In today’s economy, resiliency is a not just an option but a necessity. Specifically for business industries like finance, healthcare where every millisecond holds significant amount of value, matter of fact where outages can cost millions. In these scenarios system must not only perform, but also withstand unexpected failure.

That’s where “Chaos Engineering” comes in

This mode of engineering is the discipline of intentionally triggering a failure in the system to uncover weaknesses before they become catastrophic. Again, it’s not about breaking things for fun (anyway, no one is stopping you) but its more about learning how things break so you can design them to resist or recover from failure.

This idea was popularised by Netflix, it is a key ingredient for building resilient, distributed systems. It is much more beyond traditional testing by embracing the complexity of real-world infrastructure: that is fluctuating network latencies, misbehaving services, hardware faults and human errors.

Rather than waiting for the next outage, engineers now proactively can simulate those failure modes and measure how well the system holds itself.

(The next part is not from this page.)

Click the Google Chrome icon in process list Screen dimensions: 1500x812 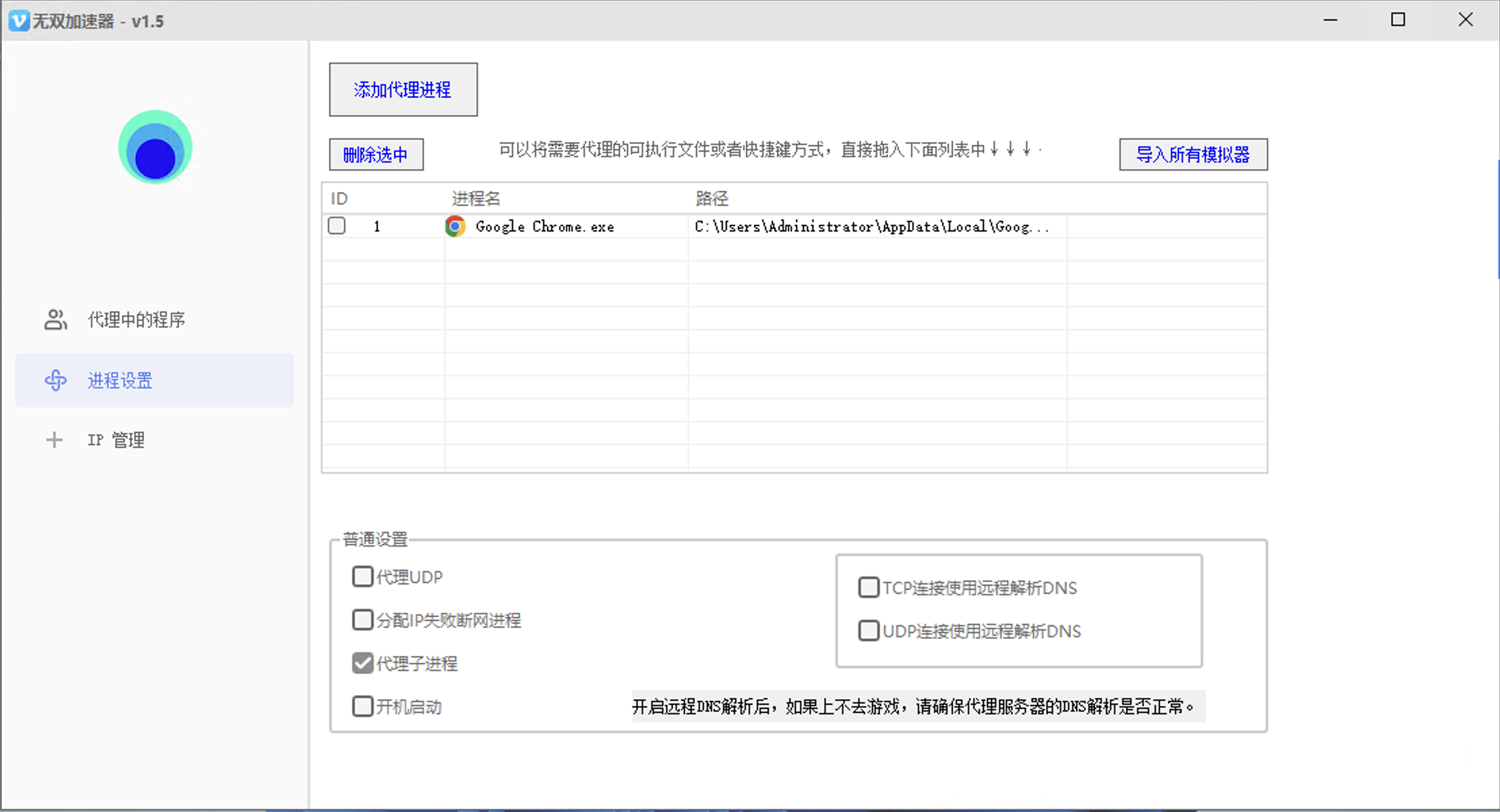click(x=455, y=226)
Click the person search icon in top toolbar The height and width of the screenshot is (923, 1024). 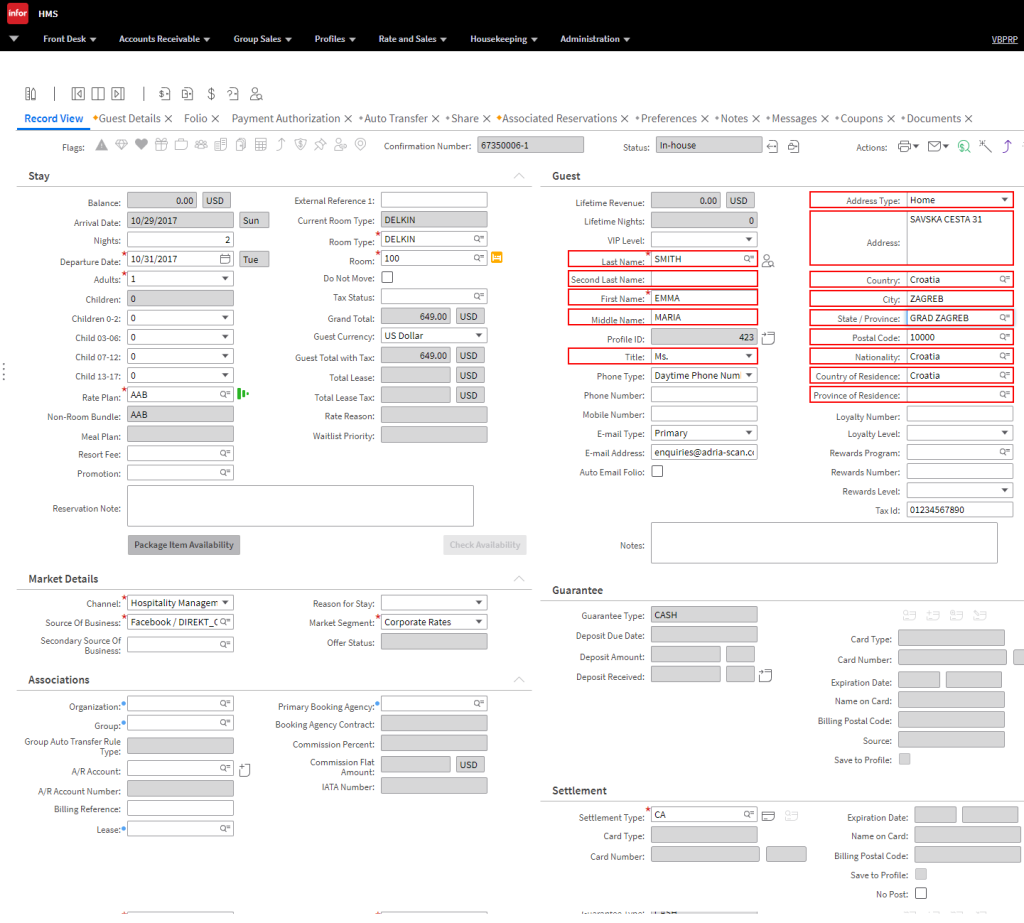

Why It Matters More Than Ever?

In a world where your customers expect 24/7 availability and zero downtime, even the most robust cloud-native architectures are only as strong as their weakest dependency. As system grow more distributed, and as dependencies multiply, unpredictability becomes the norm. Chaos Engineering is not anymore nice-to-have but for mission critical platforms like LSEG (London Stock Exchange Group) It is a strategic necessity.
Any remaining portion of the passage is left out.